● **The data**
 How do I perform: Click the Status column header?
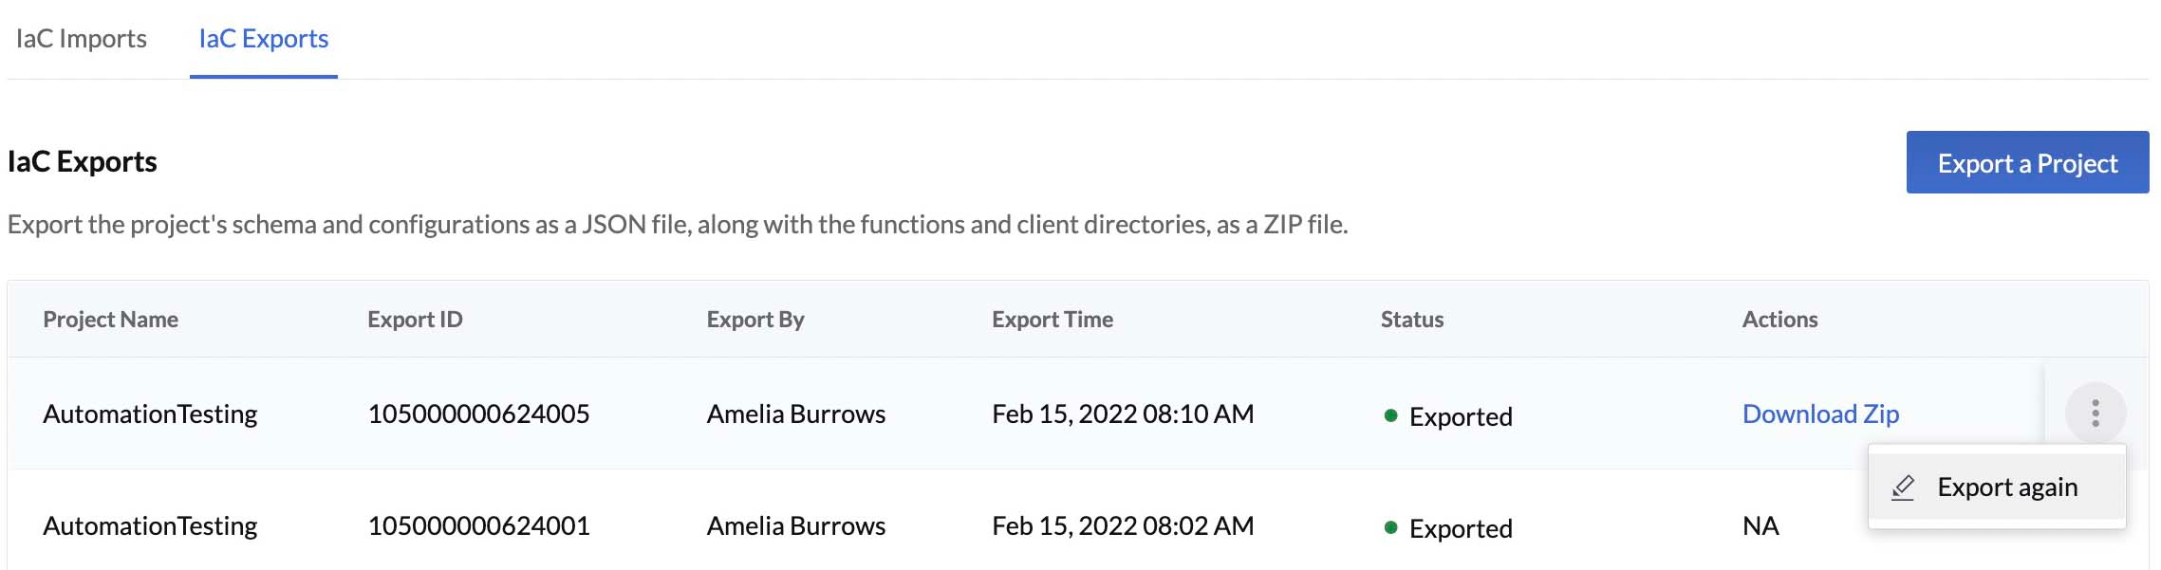pos(1412,320)
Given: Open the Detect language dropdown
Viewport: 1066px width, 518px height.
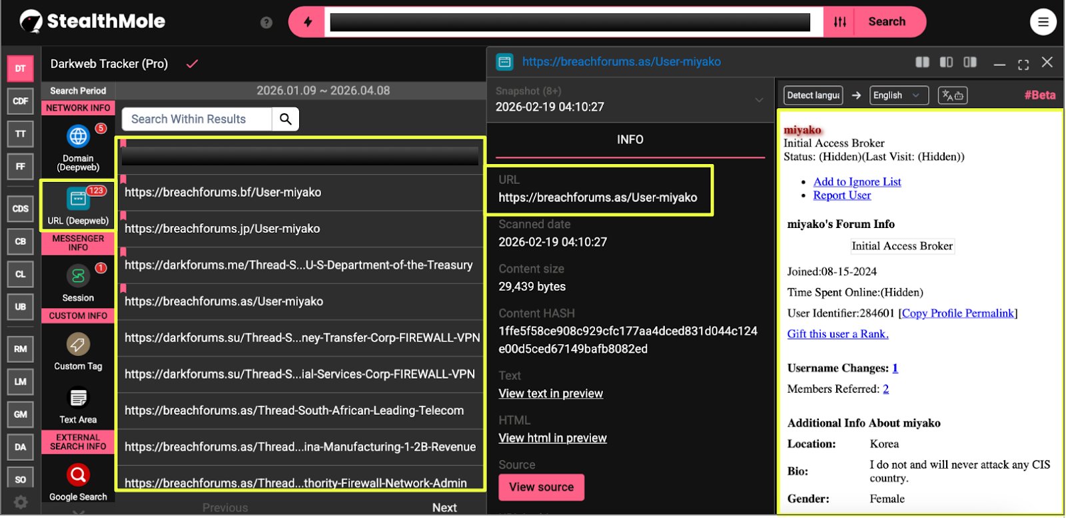Looking at the screenshot, I should coord(813,95).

● **About this task**
Line by line, return the listing above exactly, leaving out its pictures.

● **Exercise output**
 How do I perform: Click the Status column header?
pos(1412,320)
Given: Open the Detect language dropdown
Viewport: 1066px width, 518px height.
Looking at the screenshot, I should coord(813,95).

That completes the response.